If you only need to get cookies, then: https://github.com/zfcsoftware/cf-clearance-scraper https://github.com/FlareSolverr/FlareSolverr

AntonPolyakin commented 2 weeks ago

puppeteer-real-browser didn't help, it works exactly the same as regular puppeteer, not worth bothering with it. The solution with targetFilter is not a solution to the main problem at all, this method just skips loading pages that have redirects. That's what I was hoping for, but I misunderstood the users' posts above

ergcode commented 2 weeks ago

puppeteer-real-browser didn't help, it works exactly the same as regular puppeteer, not worth bothering with it. The solution with targetFilter is not a solution to the main problem at all, this method just skips loading pages that have redirects. That's what I was hoping for, but I misunderstood the users' posts above

Установите

docker run -d --log-driver json-file --log-opt max-size=10m --log-opt max-file=3 --name=cfclearance  -p 3000:3000 -e PORT=3000 -e browserLimit=20 -e timeOut=30000 --restart unless-stopped zfcsoftware/cf-clearance-scraper

docker run -d --log-driver json-file --log-opt max-size=10m --log-opt max-file=3 --name=flaresolverr -p 8191:8191 -e LOG_LEVEL=info --restart unless-stopped ghcr.io/flaresolverr/flaresolverr:latest

Отправьте запрос на cf-clearance-scraper с помощью got или request,

curl -L -X POST 'http://localhost:3000/cf-clearance-scraper' \
-H 'Content-Type: application/json' \
--data-raw '{
  "url": "https://www.domain.com/minecraft/",
    "proxy": {
        "host": "101.102.103.104",
        "port": "1234",
        "username": "login",
        "password": "password"
    }
}'

если он не решит, то шлите на flaresolverr

curl -L -X POST 'http://localhost:8191/v1' \
-H 'Content-Type: application/json' \
--data-raw '{
  "cmd": "request.get",
  "url": "https://www.domain.com/",
  "maxTimeout": 30000,
    "returnOnlyCookies": true,
    "proxy": {
        "url": "http://101.102.103.104:1234",
        "username": "login",
        "password": "password"
    }
}'

Полученные куки устанавливаете уже в свой браузер

const result = {
    "status": "ok",
    "message": "Challenge not detected!",
    "solution": {
        "url": "https://www.domain.com/",
        "status": 200,
        "cookies": [
            {
                "domain": ".domain.com",
                "expiry": 1752087165,
                "httpOnly": false,
                "name": "name1",
                "path": "/",
                "sameSite": "Lax",
                "secure": false,
                "value": "value1"
            },
            {
                "domain": ".domain.com",
                "expiry": 1718477565,
                "httpOnly": false,
                "name": "name2",
                "path": "/",
                "sameSite": "Lax",
                "secure": false,
                "value": "value2"
            }
        ],
        "userAgent": "Mozilla/5.0 (X11; Linux x86_64) AppleWebKit/537.36 (KHTML, like Gecko) Chrome/120.0.0.0 Safari/537.36"
    },
    "startTimestamp": 1718391160826,
    "endTimestamp": 1718391167716,
    "version": "3.3.19"
}

await page.setCookie(...cookies);

Проект cf-clearance-scraper построен на основе проекта puppeteer-real-browser. Так что есть смысл посмотреть как сделан обход CF.

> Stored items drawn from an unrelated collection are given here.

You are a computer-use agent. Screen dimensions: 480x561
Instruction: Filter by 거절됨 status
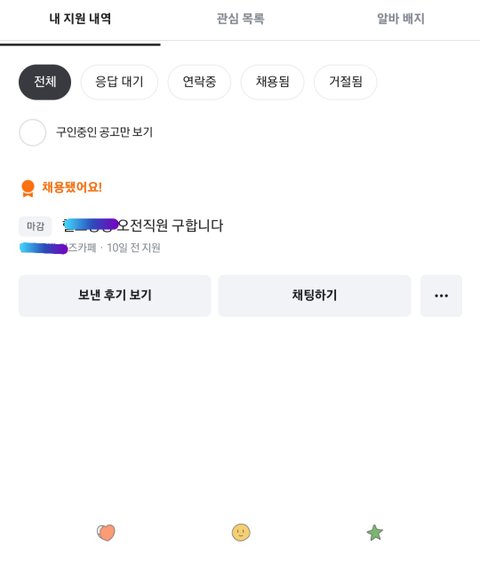345,82
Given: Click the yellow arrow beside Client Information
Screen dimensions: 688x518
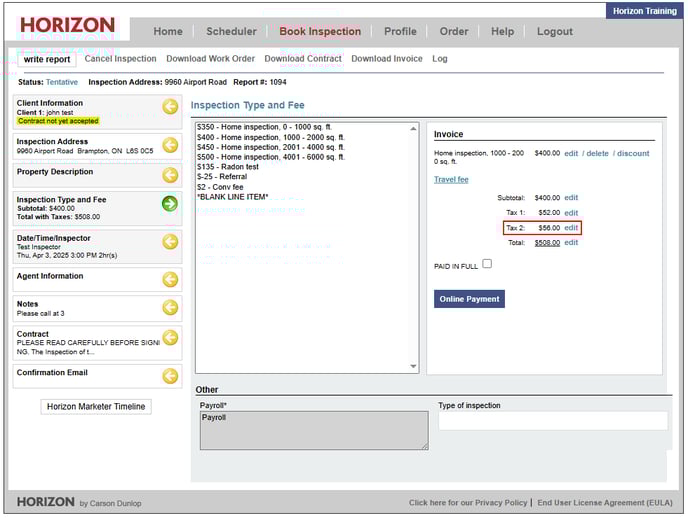Looking at the screenshot, I should point(170,107).
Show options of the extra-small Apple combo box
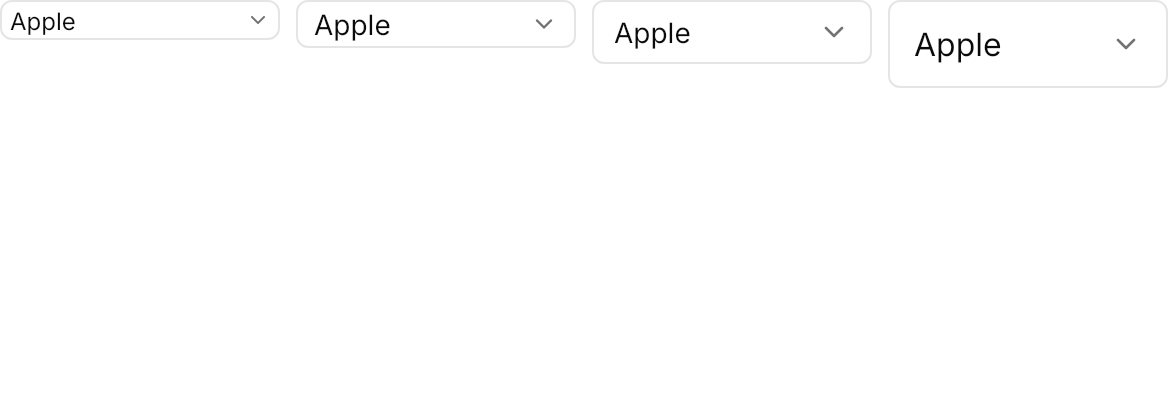The width and height of the screenshot is (1168, 400). point(140,20)
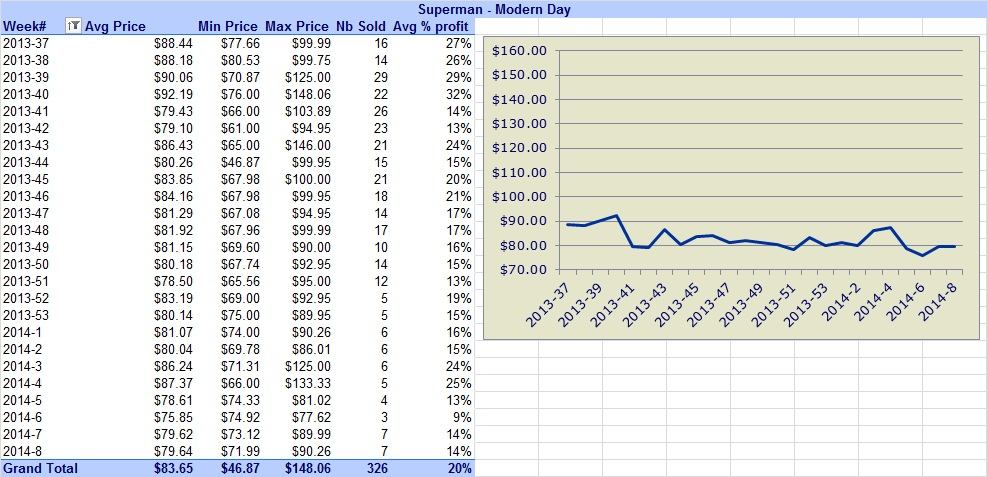Select the Superman - Modern Day title cell
This screenshot has height=477, width=987.
tap(494, 9)
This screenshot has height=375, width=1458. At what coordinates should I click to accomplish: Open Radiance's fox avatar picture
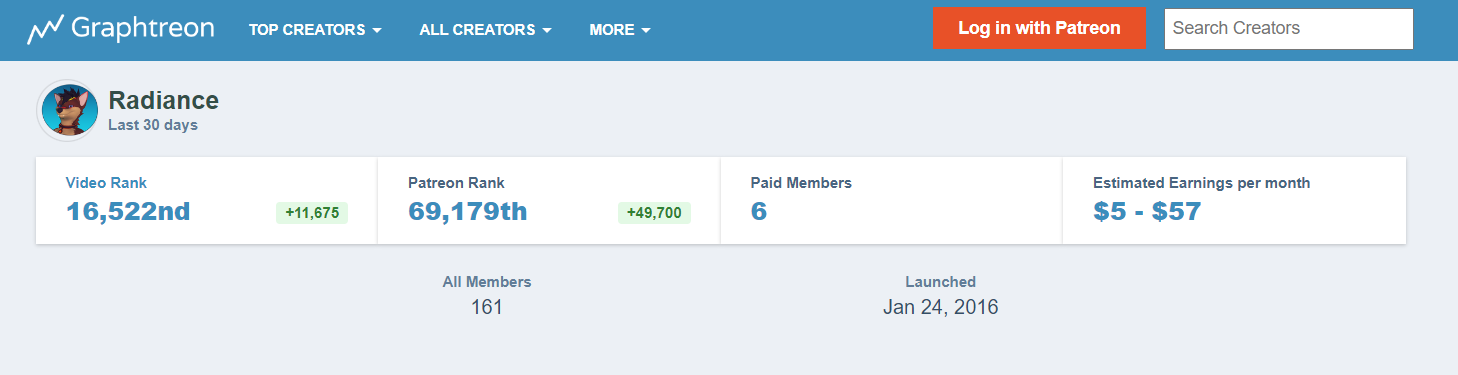(x=67, y=110)
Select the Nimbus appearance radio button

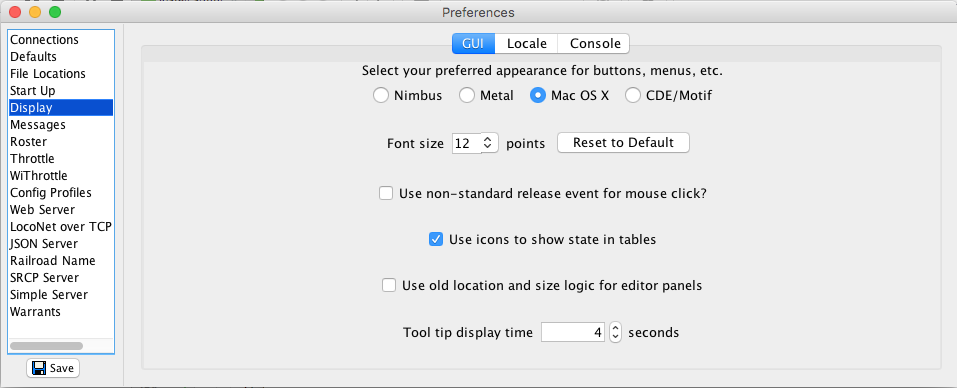pyautogui.click(x=381, y=96)
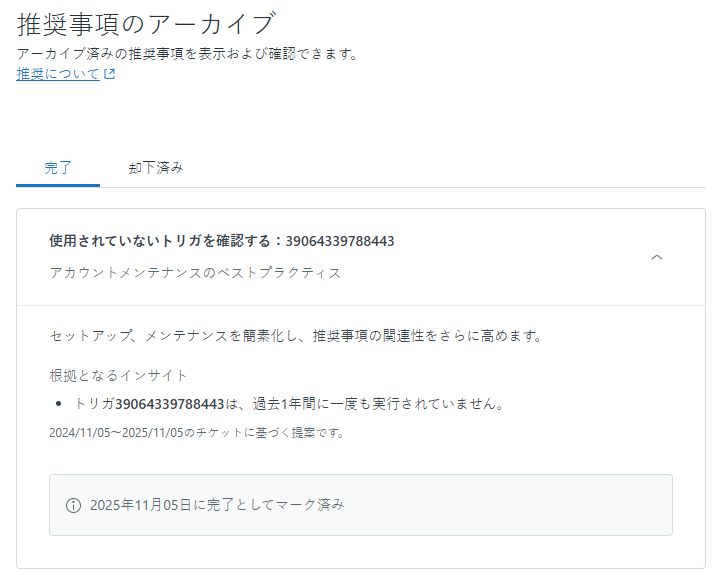
Task: Switch to the 却下済み tab
Action: point(156,167)
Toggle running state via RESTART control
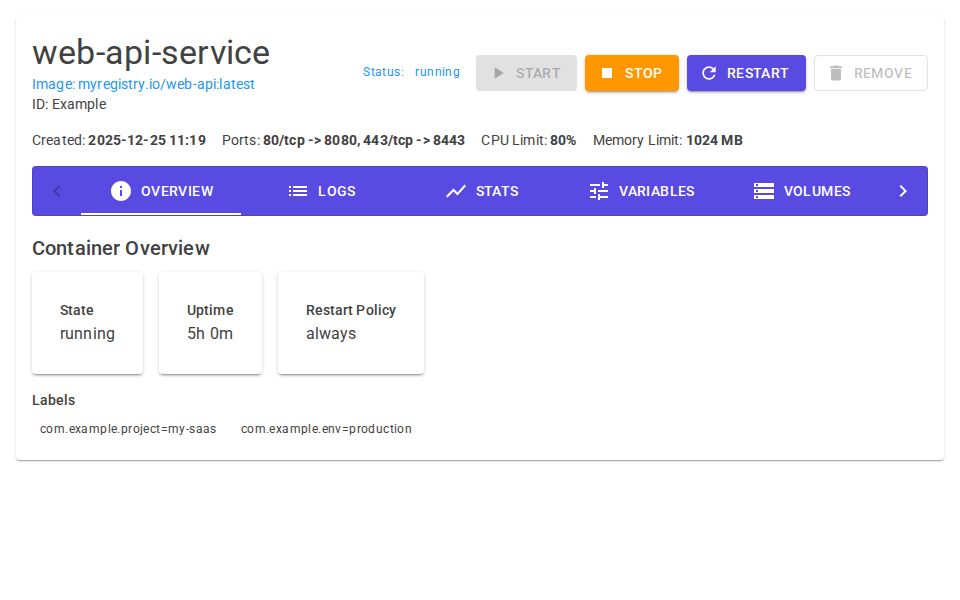960x600 pixels. pyautogui.click(x=746, y=73)
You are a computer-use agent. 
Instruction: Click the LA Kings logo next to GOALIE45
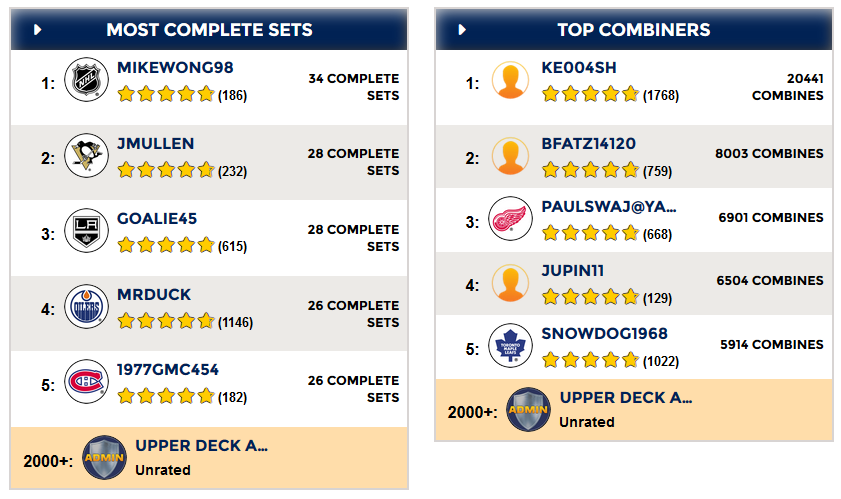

AntonPolyakin commented 2 weeks ago

Я напишу на английском, чтобы больше людей могло подключится к обсуждению.

I tried cf-clearance-scraper, but it didn't help. I believe it can solve Cloudflare's captcha and that this library will be useful, but only after fixing the issue with the verification page looping.

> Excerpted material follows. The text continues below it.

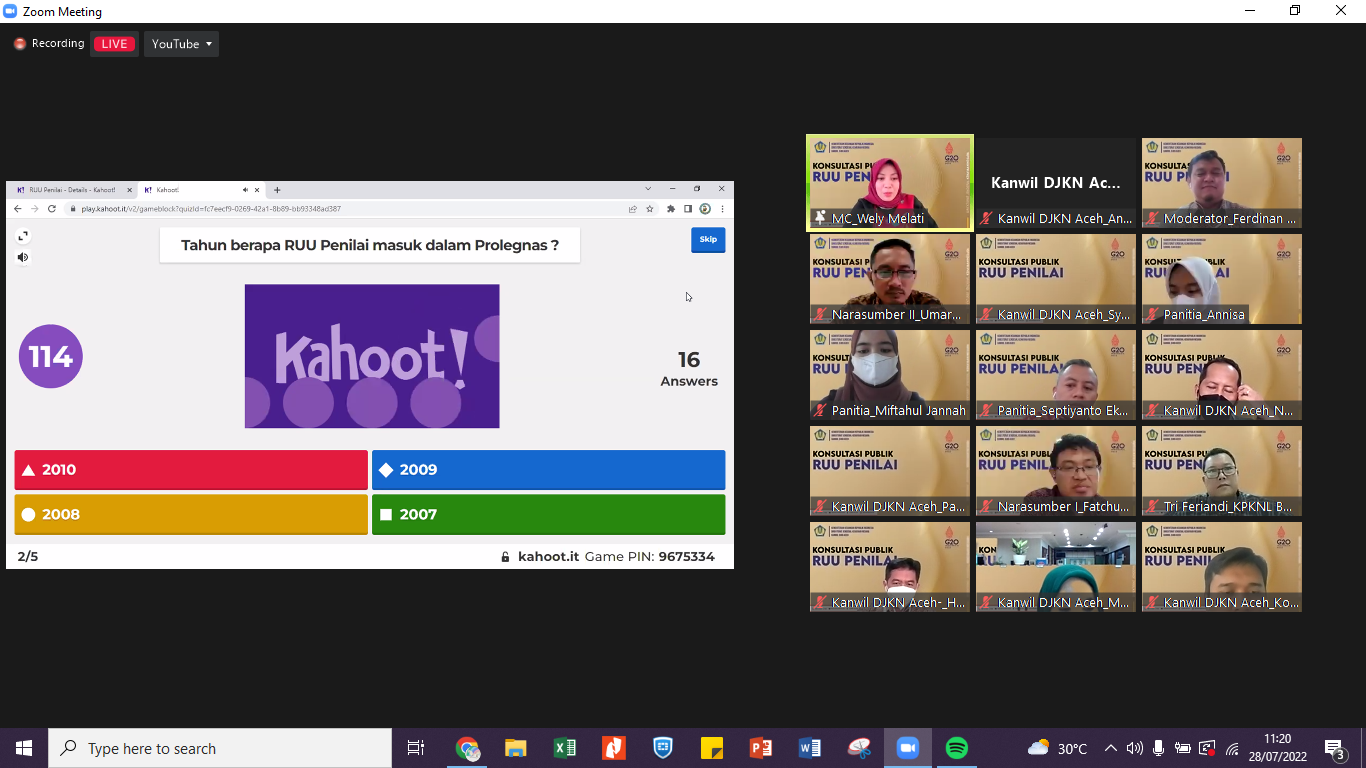Select the MC_Wely Melati video thumbnail
This screenshot has height=768, width=1366.
[889, 183]

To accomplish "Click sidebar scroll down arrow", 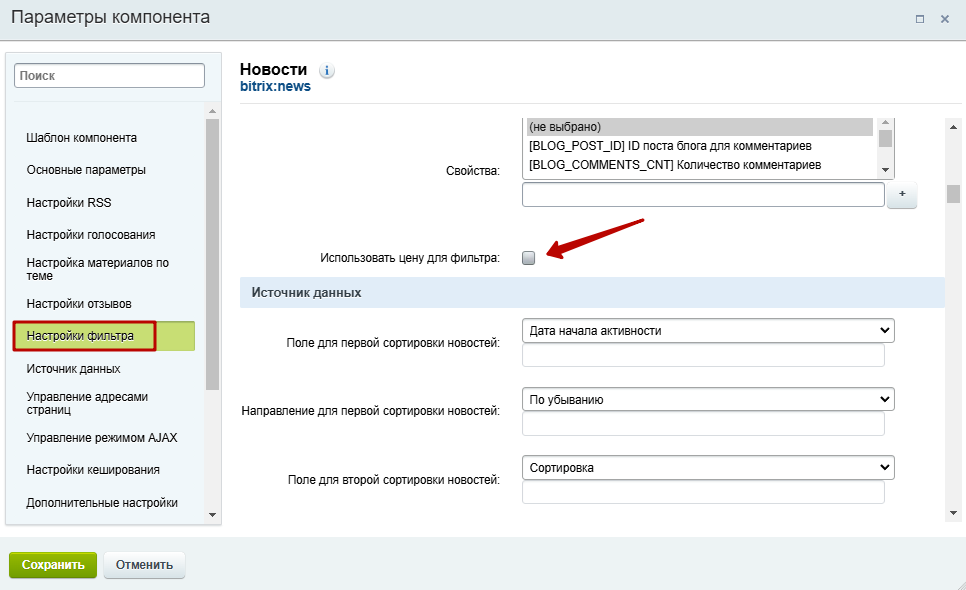I will [213, 515].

I haven't tried FlareSolverr, as I would prefer to find a solution using NodeJS and Puppeteer. I'm not sure what the problem is, but it's definitely not related to puppeteer-extra, where this issue is discussed. It's likely not even related to Puppeteer itself. Once, reverting to an earlier version of Puppeteer helped me, possibly because earlier versions used older versions of Chrome. It might be worth testing different versions of Chrome and even other Chromium-based browsers. If I find out anything, I'll be sure to write about it.

vladtreny commented 2 weeks ago

Can you provide a small example to reproduce it? Maybe they updated detection.

Chrome team partially solved this problem, that cloudflare exploits. All these libs are trash.

I have a solution 😅 Will publish if nothing works. But you will need to rewrite a lot in your scripts.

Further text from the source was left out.